The UK Biobank is a large-scale, population-based cohort study involving over 500,000 UK residents aged 40–69 years. Recruitment took place between 2006 and 2010, during which participants completed extensive health questionnaires, underwent detailed physical assessments, and provided biological samples. The study tracked health-related events through data linkage to hospital admission records and mortality registries. In 2009, the UK Biobank introduced ophthalmic examinations to further expand the scope of the collected data[1].
Homepage of the dataset: https://www.ukbiobank.ac.uk/
The data we currently possess mainly includes: Retinal images, and health-realted data.
Dataset path: /scratch/users/nus/hongyu.h
Dataset path: /scratch/users/nus/hongyu.h/SERI_UKbiobank/1_Fundus_Images
UKBB_FP_01 : 46514
UKBB_FP_02 : 40826
UKBB_FP_03 : 38786
UKBB_FP_04 : 49705
UKB_new_2024: 1169 + 949 + 1154 + 1 +923 = 4196
Total count of retinal images:180027
Interpretation of the naming format: Participants ID_Data field_Instances_Array
Detailed information is available on the official website.
1017168_21016_2_1.png |
1021021_21015_2_1.png |
Dataset path: /scratch/users/nus/hongyu.h/SERI_UKbiobank/2_Phenptype
The raw data we have is stored in the "/0_Header_Tab" folder, and the other folders contain the organized data required for other projects.
In the "/0_Header_Tab" folder, we have header.txt file and its corresponding xxx.tab file. The .tab file serves as the main data file, and the header file is created by extracting the header from the main data file.

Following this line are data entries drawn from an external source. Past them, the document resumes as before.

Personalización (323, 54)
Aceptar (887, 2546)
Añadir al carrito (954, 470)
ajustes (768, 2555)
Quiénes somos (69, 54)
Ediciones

Therefore, if you want to find the data needed for your project, you can search for the field ID on the UK Biobank website and then check if the header files contain the field ID.
If we want to extract ethnic data, we need to go to the UKBB website and find the field ID for ethnic data.
It can be found that the field ID for ethnic data is 21000, and detailed information about the ethnic data can also be obtained.
Next, let's find the location of the ethnic data within the header file.
grep -n '21000' *.txt
We can obtain the search result
D3_ukb41252_tab_8330_header.txt:4737: 4737 f.20160.0.0
D3_ukb41252_tab_8330_header.txt:4738: 4738 f.20160.1.0
D3_ukb41252_tab_8330_header.txt:4739: 4739 f.20160.2.0
D3_ukb41252_tab_8330_header.txt:4740: 4740 f.20160.3.0
According to the ethnic data detailed information, we select 'f.20160.0.0.', which is located at row 4737 in D3_ukb41252_tab_8330_header.txt.
Then, we can extract the ethnic data from the corresponding tab file.
cut -f 1,4737 /scratch/users/nus/hongyu.h/SERI_UKBiobank/2_Phenotype/ukb41252.tab > xxx/ethnic.txt
Through the simple steps mentioned above, we can locate and extract the necessary data for the project.
I've created a "3_Project" folder to help keep our project data organized. Feel free to create your own subfolders within it to store any data you've prepared for your specific needs.
To make things easier, I've also set up a "basic" folder that has essential data like gender and ethnic, since most of our projects rely on this info. Having it all in one place should save us some time and effort.
Let me know if you have any thoughts or suggestions!
[1] Zhu, Zhuoting, et al. "Retinal age gap as a predictive biomarker for mortality risk." British Journal of Ophthalmology 107.4 (2023): 547-554.